Aim of the exercise: In the entries that follow, which lines hold the string "Expand"? List them.

#####

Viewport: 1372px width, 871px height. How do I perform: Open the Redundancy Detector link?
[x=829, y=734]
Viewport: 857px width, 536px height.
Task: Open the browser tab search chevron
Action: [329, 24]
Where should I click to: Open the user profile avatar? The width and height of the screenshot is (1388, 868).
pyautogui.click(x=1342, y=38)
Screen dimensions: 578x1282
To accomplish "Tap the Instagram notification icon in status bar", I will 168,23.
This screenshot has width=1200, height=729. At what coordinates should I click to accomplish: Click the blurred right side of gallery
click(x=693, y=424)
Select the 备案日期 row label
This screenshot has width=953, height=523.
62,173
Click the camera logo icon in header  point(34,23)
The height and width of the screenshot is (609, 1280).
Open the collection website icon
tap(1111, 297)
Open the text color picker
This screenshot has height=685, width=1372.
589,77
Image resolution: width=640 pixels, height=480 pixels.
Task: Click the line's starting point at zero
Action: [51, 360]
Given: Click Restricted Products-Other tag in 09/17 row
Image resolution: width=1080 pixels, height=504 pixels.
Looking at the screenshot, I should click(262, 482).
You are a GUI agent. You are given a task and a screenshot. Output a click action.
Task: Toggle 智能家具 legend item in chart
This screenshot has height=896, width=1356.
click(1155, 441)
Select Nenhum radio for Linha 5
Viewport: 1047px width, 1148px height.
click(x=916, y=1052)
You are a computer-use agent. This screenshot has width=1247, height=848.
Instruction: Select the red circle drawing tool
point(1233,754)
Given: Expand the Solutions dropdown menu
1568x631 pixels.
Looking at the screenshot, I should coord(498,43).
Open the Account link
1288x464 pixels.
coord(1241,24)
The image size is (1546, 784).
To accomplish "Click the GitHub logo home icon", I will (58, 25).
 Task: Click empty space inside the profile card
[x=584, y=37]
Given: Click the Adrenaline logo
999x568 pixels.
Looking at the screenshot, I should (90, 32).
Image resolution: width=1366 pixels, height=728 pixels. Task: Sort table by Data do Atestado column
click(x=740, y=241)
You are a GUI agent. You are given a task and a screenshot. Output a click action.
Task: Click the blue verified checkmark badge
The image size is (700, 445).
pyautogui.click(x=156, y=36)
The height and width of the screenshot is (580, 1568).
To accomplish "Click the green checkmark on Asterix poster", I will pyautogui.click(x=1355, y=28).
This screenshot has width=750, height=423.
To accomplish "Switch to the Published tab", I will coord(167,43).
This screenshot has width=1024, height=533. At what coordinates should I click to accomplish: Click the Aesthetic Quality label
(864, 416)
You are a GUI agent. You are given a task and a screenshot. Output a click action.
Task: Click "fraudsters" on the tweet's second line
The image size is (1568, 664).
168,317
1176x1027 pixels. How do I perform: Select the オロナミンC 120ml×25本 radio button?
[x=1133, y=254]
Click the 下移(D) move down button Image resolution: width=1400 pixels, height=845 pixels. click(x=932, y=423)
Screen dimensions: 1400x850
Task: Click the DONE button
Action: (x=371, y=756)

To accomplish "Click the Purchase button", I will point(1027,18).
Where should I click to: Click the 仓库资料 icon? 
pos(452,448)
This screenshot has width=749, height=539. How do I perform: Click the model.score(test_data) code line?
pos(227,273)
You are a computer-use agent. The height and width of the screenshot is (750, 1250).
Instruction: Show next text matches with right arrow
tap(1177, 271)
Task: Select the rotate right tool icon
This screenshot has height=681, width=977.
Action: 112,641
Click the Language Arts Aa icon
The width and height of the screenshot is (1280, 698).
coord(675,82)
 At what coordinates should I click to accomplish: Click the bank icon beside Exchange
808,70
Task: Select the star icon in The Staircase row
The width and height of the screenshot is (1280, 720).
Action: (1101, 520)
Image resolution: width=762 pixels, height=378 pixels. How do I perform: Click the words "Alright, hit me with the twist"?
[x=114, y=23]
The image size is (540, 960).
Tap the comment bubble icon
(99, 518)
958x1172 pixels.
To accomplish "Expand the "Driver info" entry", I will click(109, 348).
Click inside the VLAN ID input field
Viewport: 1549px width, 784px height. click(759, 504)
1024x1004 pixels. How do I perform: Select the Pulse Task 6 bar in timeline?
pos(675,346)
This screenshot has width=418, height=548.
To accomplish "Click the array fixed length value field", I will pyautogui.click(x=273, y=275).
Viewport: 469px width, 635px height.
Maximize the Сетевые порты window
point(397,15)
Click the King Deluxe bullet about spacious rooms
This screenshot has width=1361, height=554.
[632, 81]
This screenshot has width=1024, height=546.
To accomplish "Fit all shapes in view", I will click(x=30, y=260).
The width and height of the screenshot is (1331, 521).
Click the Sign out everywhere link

#####

Solution for this problem:
Given: Expand the Solutions dropdown menu
To accomplish "Expand the "Driver info" entry", I will click(109, 348).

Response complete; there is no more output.